Support generating RFC 9068 compliant JWT access tokens #18325
Description
Expected Behavior
NimbusJwtEncoder should allow the user to specify whether it should generate JWT access tokens complying to RFC 9068 or not. If RFC 9068 compliant JWT access tokens are anticipated, it should validate the existence of required claims before generation, and produces a JWT with the typ header as "at+jwt" as well as required claims; otherwise the typ should be "JWT" as before for compatibility.
For ease of use, we could consider adding support for configuring the default values of shared claims in the builders (i.e., RsaKeyPairJwtEncoderBuilder, EcKeyPairJwtEncoderBuilder, and SecretKeyJwtEncoderBuilder), and allow these values to be merged with (and overriden by) JwtEncoderParameters.claims passed to NimbusJwtEncoder#encode().
The code could look like:
JwtClaimsSet sharedClaims = JwtClaimsSet.builder()

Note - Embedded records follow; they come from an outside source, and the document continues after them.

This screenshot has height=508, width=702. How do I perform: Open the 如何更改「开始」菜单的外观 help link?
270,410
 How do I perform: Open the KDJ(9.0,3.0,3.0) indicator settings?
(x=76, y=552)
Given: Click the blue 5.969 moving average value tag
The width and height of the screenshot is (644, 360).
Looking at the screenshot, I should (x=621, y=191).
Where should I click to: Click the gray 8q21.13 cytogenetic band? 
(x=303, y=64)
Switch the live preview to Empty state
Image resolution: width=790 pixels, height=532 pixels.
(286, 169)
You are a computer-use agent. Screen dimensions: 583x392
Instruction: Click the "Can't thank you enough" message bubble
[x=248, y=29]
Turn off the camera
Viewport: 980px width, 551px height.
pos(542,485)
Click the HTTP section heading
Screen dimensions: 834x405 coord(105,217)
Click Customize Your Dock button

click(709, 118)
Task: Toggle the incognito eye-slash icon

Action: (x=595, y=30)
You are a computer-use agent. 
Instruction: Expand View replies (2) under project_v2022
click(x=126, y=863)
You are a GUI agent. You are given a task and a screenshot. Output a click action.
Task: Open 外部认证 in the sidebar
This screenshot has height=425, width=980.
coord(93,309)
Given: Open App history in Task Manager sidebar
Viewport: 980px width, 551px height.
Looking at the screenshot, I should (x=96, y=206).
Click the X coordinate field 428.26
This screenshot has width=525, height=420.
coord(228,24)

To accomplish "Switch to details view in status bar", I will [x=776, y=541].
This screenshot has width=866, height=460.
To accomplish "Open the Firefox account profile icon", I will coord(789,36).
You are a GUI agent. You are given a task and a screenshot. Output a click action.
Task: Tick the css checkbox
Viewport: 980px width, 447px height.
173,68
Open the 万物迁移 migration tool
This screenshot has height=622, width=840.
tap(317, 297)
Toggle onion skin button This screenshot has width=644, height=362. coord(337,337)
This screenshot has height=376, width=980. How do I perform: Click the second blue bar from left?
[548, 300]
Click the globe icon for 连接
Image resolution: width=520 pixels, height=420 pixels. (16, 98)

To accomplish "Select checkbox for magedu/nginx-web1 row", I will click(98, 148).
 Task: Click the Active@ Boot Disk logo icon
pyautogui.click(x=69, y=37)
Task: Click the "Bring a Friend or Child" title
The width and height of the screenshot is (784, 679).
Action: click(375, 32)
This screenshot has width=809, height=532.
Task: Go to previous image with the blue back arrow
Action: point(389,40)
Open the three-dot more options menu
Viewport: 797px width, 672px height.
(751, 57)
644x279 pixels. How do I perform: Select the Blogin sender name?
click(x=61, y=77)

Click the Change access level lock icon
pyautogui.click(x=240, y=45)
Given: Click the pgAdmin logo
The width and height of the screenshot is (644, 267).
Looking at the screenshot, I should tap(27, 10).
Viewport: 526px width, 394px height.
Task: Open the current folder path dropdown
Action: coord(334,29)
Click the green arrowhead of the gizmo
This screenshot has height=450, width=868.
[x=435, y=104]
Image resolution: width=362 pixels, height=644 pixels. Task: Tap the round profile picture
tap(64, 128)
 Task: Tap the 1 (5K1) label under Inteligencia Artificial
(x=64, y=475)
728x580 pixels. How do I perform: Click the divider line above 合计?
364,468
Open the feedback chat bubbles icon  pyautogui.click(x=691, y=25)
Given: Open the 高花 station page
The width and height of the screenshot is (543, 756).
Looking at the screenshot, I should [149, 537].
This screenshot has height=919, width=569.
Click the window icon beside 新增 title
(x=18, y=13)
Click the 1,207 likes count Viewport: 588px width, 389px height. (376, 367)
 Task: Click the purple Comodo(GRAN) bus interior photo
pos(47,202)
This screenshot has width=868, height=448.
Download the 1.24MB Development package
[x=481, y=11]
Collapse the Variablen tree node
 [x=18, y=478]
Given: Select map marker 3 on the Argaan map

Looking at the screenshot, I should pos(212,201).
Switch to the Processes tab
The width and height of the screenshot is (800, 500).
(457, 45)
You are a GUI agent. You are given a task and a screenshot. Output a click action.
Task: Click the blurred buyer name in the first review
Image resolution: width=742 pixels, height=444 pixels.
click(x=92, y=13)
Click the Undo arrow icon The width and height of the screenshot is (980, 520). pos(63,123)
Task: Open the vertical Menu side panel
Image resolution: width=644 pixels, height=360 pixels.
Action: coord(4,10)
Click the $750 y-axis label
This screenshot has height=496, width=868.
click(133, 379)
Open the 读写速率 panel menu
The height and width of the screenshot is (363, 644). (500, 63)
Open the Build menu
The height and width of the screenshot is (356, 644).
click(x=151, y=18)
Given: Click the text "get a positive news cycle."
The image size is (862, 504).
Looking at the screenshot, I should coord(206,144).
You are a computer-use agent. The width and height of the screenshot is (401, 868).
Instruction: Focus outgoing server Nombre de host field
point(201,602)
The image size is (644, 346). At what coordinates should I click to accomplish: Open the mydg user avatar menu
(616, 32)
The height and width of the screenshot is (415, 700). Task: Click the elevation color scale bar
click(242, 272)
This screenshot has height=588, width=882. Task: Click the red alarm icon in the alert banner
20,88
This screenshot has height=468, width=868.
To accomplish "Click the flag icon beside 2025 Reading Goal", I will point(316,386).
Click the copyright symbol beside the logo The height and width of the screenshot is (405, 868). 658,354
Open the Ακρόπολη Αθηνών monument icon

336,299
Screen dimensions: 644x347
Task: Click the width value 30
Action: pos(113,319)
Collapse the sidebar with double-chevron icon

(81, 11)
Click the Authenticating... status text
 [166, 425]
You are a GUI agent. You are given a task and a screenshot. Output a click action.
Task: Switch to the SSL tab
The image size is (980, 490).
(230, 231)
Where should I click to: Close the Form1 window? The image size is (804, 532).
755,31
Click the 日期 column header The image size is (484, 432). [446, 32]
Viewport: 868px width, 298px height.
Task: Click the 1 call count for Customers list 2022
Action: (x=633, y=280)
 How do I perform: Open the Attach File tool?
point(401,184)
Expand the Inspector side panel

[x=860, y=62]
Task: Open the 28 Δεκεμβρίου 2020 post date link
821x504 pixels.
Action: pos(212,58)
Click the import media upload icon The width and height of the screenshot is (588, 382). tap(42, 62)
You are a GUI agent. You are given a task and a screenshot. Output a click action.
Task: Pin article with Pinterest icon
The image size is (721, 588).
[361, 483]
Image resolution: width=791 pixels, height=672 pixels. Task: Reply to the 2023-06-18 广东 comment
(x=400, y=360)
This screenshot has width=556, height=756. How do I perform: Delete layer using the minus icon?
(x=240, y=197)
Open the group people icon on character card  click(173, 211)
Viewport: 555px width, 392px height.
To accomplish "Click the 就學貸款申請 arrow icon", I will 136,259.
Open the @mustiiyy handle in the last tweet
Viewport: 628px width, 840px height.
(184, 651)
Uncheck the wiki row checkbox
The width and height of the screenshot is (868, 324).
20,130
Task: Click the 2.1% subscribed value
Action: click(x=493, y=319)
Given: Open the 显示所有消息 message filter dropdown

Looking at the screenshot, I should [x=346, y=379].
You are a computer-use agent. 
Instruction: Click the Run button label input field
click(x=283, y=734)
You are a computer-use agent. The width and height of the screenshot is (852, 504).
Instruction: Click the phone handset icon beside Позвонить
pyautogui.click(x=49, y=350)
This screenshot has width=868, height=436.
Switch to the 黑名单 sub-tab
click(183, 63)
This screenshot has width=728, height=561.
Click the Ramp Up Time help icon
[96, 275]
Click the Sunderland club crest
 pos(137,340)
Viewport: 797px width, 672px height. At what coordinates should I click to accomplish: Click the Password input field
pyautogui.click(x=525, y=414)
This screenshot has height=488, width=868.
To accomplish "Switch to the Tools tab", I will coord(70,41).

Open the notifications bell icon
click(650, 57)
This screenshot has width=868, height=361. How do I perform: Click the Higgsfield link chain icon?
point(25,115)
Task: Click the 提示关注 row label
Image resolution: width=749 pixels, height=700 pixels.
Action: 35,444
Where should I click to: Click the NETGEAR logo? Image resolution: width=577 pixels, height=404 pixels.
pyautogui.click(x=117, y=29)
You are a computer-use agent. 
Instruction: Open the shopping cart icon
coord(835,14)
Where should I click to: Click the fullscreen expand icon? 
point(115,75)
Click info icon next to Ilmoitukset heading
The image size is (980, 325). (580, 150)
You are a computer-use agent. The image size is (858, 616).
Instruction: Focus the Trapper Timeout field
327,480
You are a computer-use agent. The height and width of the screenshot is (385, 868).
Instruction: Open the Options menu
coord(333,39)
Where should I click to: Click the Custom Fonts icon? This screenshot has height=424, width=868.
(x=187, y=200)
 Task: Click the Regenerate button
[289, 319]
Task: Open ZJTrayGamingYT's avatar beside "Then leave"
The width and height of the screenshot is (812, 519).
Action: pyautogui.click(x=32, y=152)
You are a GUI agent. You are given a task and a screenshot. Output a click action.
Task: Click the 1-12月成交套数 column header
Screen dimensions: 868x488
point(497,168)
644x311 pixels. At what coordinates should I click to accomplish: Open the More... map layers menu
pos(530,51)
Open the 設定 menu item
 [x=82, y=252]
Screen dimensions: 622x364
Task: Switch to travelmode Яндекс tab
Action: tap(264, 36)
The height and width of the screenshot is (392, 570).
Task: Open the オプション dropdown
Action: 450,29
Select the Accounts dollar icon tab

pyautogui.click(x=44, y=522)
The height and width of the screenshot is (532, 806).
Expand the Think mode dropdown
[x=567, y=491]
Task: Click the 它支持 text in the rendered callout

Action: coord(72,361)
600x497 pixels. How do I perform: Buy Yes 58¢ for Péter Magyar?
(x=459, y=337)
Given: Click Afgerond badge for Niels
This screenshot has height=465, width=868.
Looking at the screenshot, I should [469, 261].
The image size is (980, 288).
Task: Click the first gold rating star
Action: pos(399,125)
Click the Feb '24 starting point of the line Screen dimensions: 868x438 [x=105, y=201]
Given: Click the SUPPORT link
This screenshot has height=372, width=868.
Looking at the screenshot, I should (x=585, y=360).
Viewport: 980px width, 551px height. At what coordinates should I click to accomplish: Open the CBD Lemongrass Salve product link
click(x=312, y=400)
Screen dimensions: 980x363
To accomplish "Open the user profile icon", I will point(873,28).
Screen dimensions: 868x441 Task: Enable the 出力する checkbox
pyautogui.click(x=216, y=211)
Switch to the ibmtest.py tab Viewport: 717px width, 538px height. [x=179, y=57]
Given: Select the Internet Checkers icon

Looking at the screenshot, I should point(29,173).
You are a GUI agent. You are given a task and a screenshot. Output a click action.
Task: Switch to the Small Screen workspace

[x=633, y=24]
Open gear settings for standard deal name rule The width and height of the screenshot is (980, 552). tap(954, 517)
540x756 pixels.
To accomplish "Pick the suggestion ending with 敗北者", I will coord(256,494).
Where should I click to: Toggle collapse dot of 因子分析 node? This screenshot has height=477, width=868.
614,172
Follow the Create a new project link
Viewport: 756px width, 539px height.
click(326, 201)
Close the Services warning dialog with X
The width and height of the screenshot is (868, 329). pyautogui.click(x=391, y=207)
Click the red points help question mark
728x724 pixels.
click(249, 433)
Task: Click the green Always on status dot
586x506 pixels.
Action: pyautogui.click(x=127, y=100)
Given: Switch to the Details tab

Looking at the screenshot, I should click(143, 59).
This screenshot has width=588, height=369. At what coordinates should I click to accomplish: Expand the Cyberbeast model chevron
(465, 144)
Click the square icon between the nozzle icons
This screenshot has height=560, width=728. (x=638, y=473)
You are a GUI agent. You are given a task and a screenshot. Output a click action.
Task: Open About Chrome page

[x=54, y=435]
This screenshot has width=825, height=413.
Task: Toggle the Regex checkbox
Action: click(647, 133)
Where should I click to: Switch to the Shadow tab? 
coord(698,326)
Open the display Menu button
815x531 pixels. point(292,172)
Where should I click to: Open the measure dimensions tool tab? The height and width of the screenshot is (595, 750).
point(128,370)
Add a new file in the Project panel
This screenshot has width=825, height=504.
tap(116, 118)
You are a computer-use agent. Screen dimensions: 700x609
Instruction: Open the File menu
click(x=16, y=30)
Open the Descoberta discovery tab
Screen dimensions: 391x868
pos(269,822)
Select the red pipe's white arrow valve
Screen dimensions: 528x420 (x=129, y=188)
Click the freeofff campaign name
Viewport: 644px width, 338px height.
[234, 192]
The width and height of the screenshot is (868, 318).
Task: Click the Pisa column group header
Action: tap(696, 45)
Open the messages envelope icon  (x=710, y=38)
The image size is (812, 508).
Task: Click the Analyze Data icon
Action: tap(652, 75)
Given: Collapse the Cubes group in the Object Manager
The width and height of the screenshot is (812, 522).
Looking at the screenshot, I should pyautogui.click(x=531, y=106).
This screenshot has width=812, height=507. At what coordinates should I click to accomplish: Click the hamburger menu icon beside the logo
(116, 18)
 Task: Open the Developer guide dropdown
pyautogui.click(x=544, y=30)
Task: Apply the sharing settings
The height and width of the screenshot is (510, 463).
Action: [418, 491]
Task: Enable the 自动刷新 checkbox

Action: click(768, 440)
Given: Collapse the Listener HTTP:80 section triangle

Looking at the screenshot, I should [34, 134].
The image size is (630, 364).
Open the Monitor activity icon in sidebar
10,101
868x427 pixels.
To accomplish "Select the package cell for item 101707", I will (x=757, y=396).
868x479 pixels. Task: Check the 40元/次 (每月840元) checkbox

.issuer("https://as.example.com")
.audience("https://rs.example.com")
.build();
JwtEncoder jwtEncoder = NimbusJwtEncoder.withKeyPair(publicKey, privateKey)
.useAtJwt(true)
.defaultClaims(sharedClaims)
.build();
Instant now = Instant.now();
JwtClaimsSet detailedClaims = JwtClaimsSet.builder()
.subject("5ba552d67")
.issuedAt(now)
.expiresAt(now.plus(Duration.ofMinutes(30)))
.clientId("s6BhdRkqt3")
.build();
Jwt jwt = jwtEncoder.encode(JwtEncoderParameters.from(detailedClaims);
// It should throw JwtEncodingException because of missing the required `jti` claim.We should also consider adding configurator options to set up RFC 9068 JWT access token generation for Spring Security OAuth2 Authorization Server.
Current Behavior
Spring Security supports validation of RFC 9068 JWT access tokens. However, NimbusJwtEncoder can only generates a JWT without typ or with typ as "JWT":
- if it's constructed with
public NimbusJwtEncoder(JWKSource<SecurityContext> jwkSource), there's notypin the JWS header; - if it's built by a builder using
private NimbusJwtEncoder(JWK jwk), thetypwill be"JWT".